Along with his lack of research, lack of knowledge, and lack of coherent examples, Wiseman frequently attempts to exercise wit. It is grating to read whenever he makes the attempt, and sometimes comes across as not just ghoulish, but quite undignified and crass. Here are some examples:
When each patient looked like they were just about to pop their clogs...
Baraduc's wife became seriously ill and clearly did not have long to live. Eager to make the most of the opportunity, Baraduc set up his photographic equipment and patiently waited for her to shuffle off her mortal coil.
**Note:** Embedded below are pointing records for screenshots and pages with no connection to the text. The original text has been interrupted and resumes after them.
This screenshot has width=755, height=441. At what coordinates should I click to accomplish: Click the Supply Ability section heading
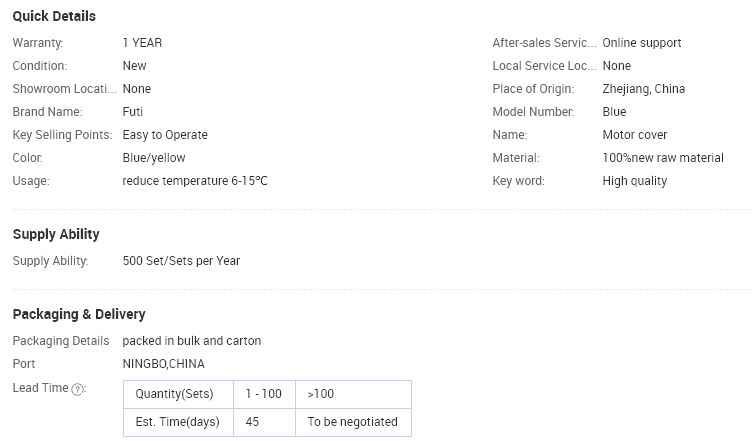pyautogui.click(x=56, y=234)
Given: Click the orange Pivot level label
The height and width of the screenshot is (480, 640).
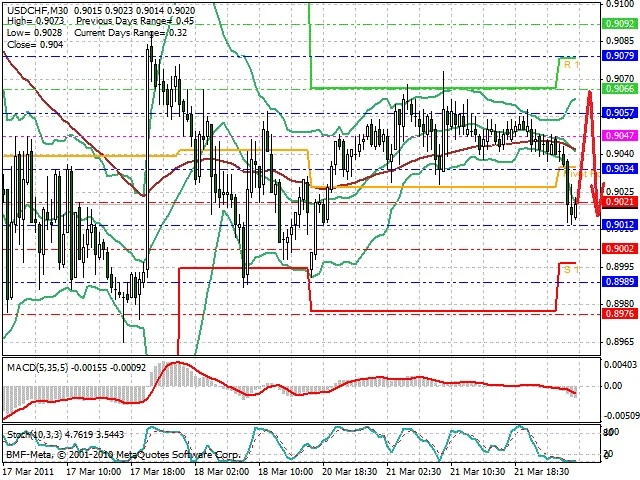Looking at the screenshot, I should 580,174.
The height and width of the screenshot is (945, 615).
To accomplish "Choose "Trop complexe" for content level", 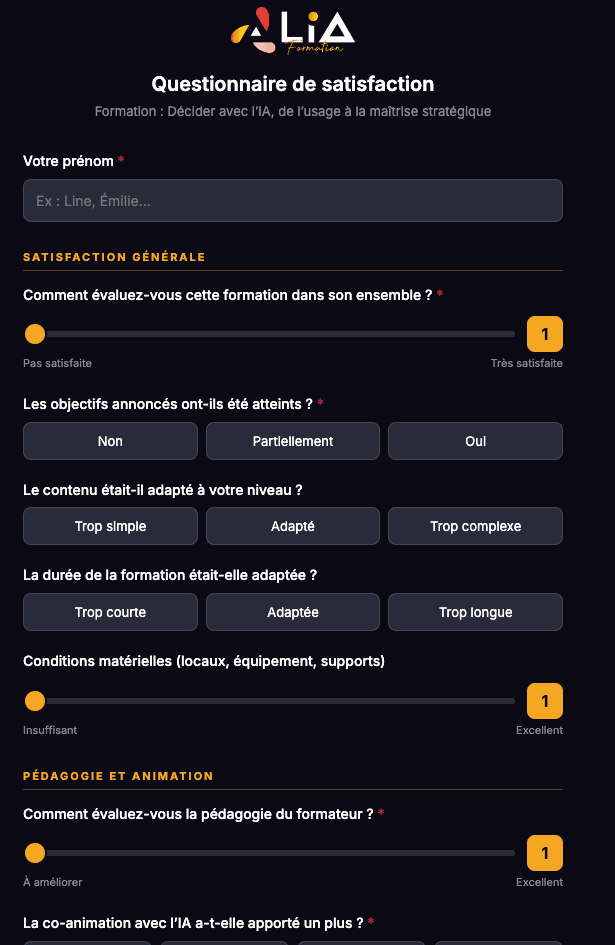I will (475, 525).
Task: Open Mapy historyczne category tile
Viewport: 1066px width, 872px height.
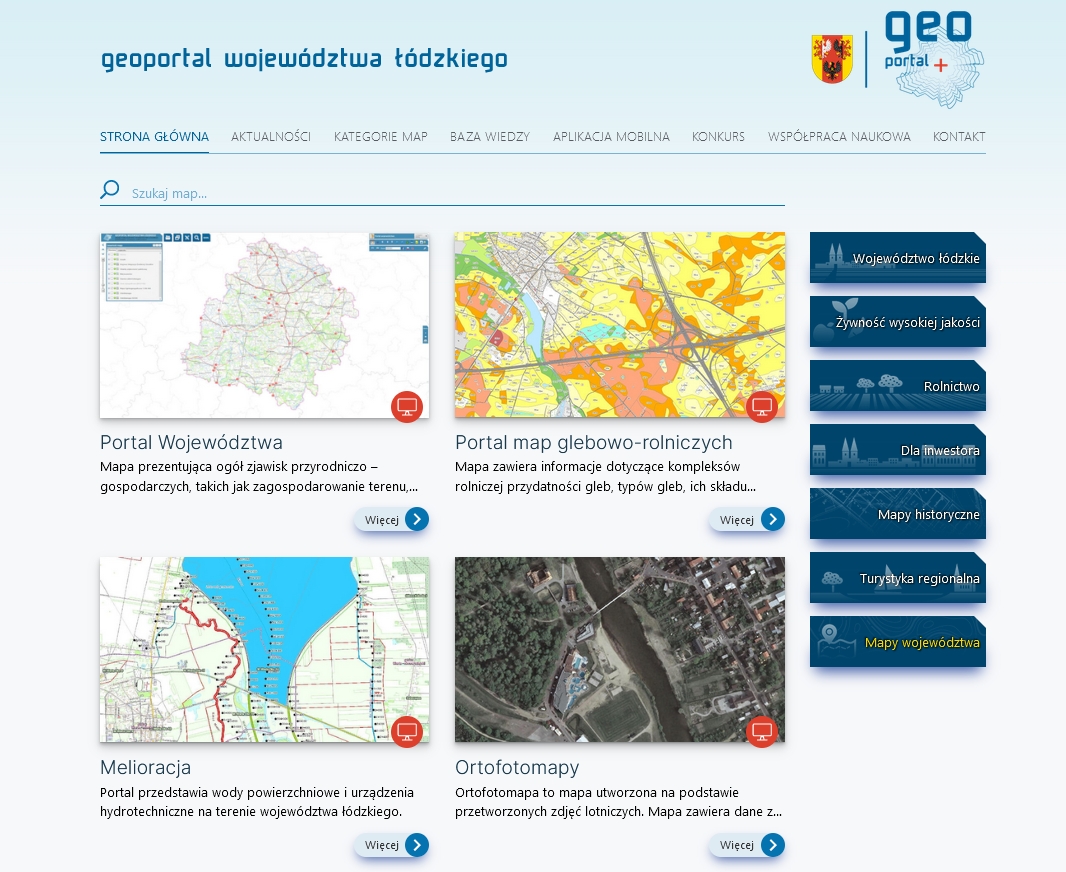Action: [898, 514]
Baraduc did what any loving father and dedicated scientist would have done--he snapped a picture of his son's lifeless body lying in its coffin...
It may be that the people Wiseman thus described were just as misguided and strange as he described them, but must he describe them so disrespectfully when it does nothing for the book, cannot be known for fact, and is clearly done out of his own sense of smug whimsy? This is another of the constants in the book: Wiseman consistently uses pejorative adjectives to describe people he does not respect, and positive adjectives for those he does respect. Why does he feel compelled to add these sarcastic jabs when a simple description of the goings-on should suffice to inform the reader? This is where Wiseman descends from being simply an incompetent to being a crass incompetent.